Cross-posted from my piece on Medium

It was the second day of digital security training, and I was losing the room. The journalists, documentarians, and media activists around the table were more intent on following their friends and colleagues via Facebook chat than dealing with the fidgety, hard to install, but super-secure communications tools I was trying to promote. They had good reason — it was winter 2014, during the tense final days of Ukraine’s EuroMaidan protests, going on just across town from our training. The urgency of communication was just too much. Overnight, most of the trainees had chosen to uninstall the app we’d burnt the better part of the previous day getting to install on a mix of Windows XP, 7, Macs, and even Linux systems.

But then again, I had good reason to urge security. Protesters were being arrested because of insecure communications. People were worried about their own government, but also about the small number of companies controlling their telecommunications.

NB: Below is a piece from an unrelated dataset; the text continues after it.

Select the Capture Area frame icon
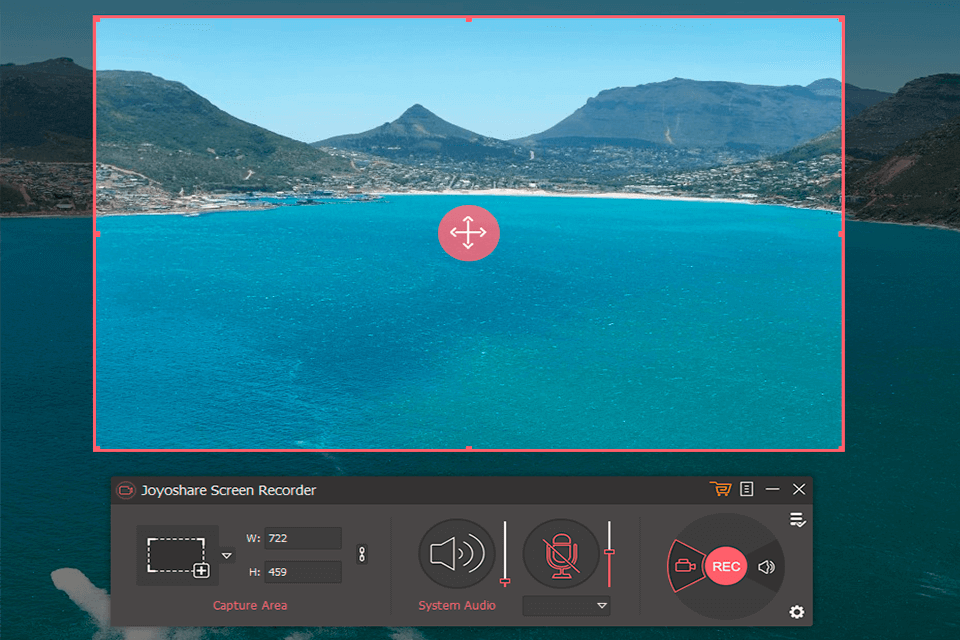Screen dimensions: 960x640 [x=176, y=555]
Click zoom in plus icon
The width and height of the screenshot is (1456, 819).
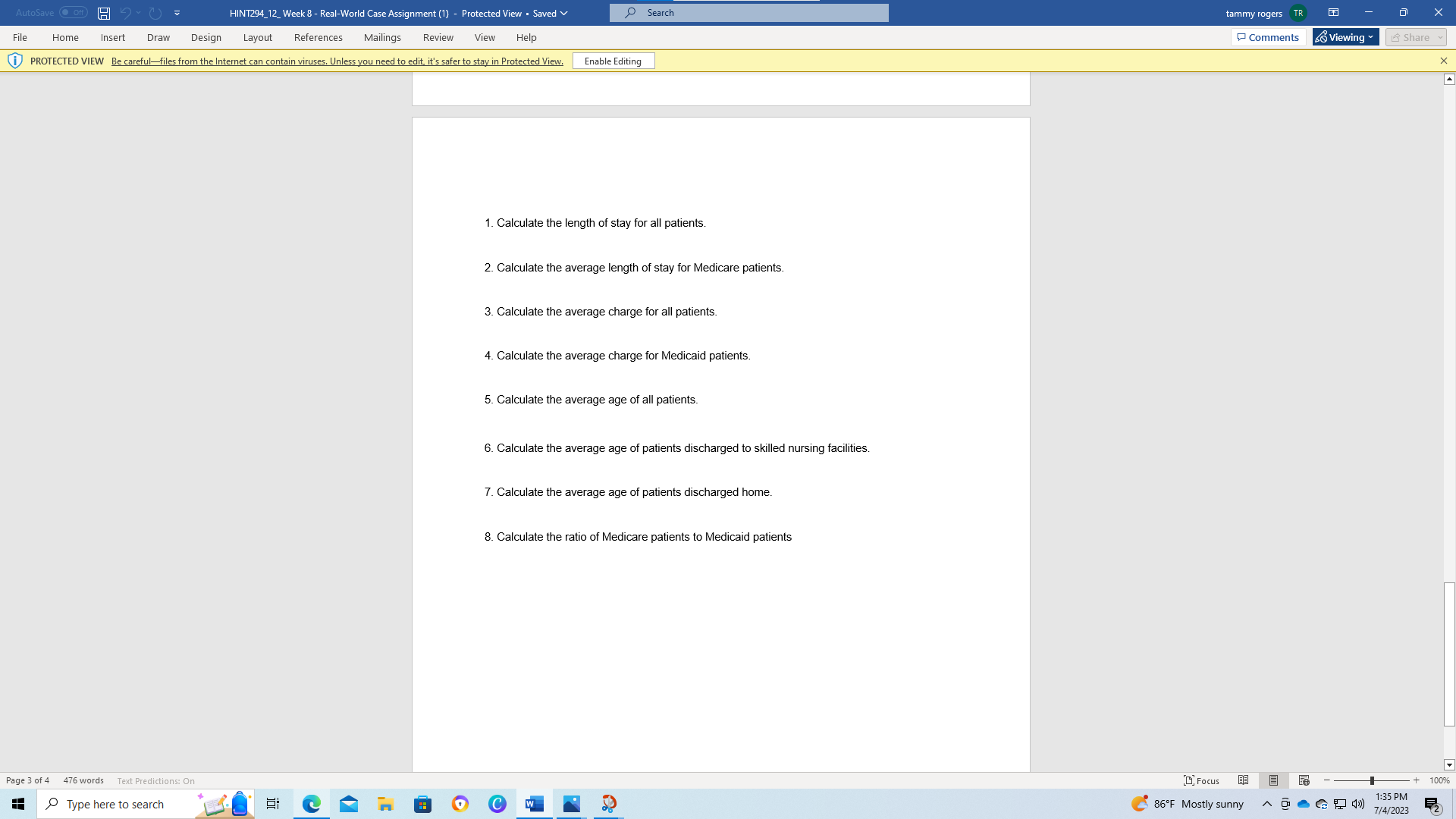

I thought I had understood their need — they wanted a way to have trusted, private communications that spanned from mobile to desktop, chat to voice. But I had failed. I was pushing a collection of tools I knew to be the best in its class for security, developed transparently as open source, with constant attention to not only bugs but the nuances of cryptography and careful, responsible implementation and monitoring of new possible flaws. The tools were also the only ones that combined these security features, with both text and voice capabilities that could bridge desktop and mobile.

These activists required a tool that they could show to others and start using in minutes; not one that took a day of training and debugging just to install. Tools that aren’t used aren’t providing security.

On Pragmatism

This was my first truly difficult digital security training, and I’ve become much more pragmatic in my approaches since. I focus on helping people understand how networking works, and what trust means when you’re talking about running a program or using a service. I focus on going in-depth on what data people really care about, what could happen if it falls into the wrong hands, and how to find creative, reasonable ways to reduce this risk.

I encourage users to find ways to make choices that are more secure, and to have an understanding of what security means. I have a strong personal preference for software that’s fully open, and with an active community of developers working on it, and with security researchers and code auditors looking at it for any weaknesses — but I accept that moving someone from a local ISP-provided, clunky email with no security to using Google’s mail services may be one of the biggest security improvements that I can encourage and know that it will “stick.” And if I can then get users to adopt two-factor identification, I’ve really reduced their vulnerability. This is also why I applaud services like WhatsApp adopting well-regarded end-to-end encryption, even while I prefer to stick to the open-source alternative, Signal.

Behind this pragmatism, I remain an optimist. I want everyone to be able to use and enjoy the best security tools out there — and to be able to share them with their friends and colleagues naturally and easily, so that these tools can spread as virally as any others.

The good news is that this is a growing trend — there are many others doing amazing work to improve the usability of security tools, from giants like Google to new organizations providing hands-on support like SimplySecure, as well as tool developers themselves, all looking for ways to make security accessible to everyone.

When Designing for Extremes becomes the Pragmatic Approach

Internews’ USABLE project (Usable Security Apps By Leveraging End Users) is taking a new approach to this problem by focusing on specific communities around the world who face digital security risks. These might be activists in closed societies, or women in patriarchal ones. Driven by their specific interests, we pair each community with an existing, proven digital security tool.

Through a combination of classic digital security training and facilitation around human-centered design processes, each of these sessions unearth both usage and design constraints — what are the features users find missing or hard to use, and where are these caused by knotty underlying security challenges?

After we have a representative sampling of these extreme use cases, USABLE will be bringing the participants together at the private UXForum to share their experiences and find common challenges across different communities and tools, and sketch out some prototypes and roadmaps, in partnership with tool makers. In combination with USABLE’s UXFund, we can make these changes reality through focused small grants bringing in human-centered design — and begin to make security and privacy usable.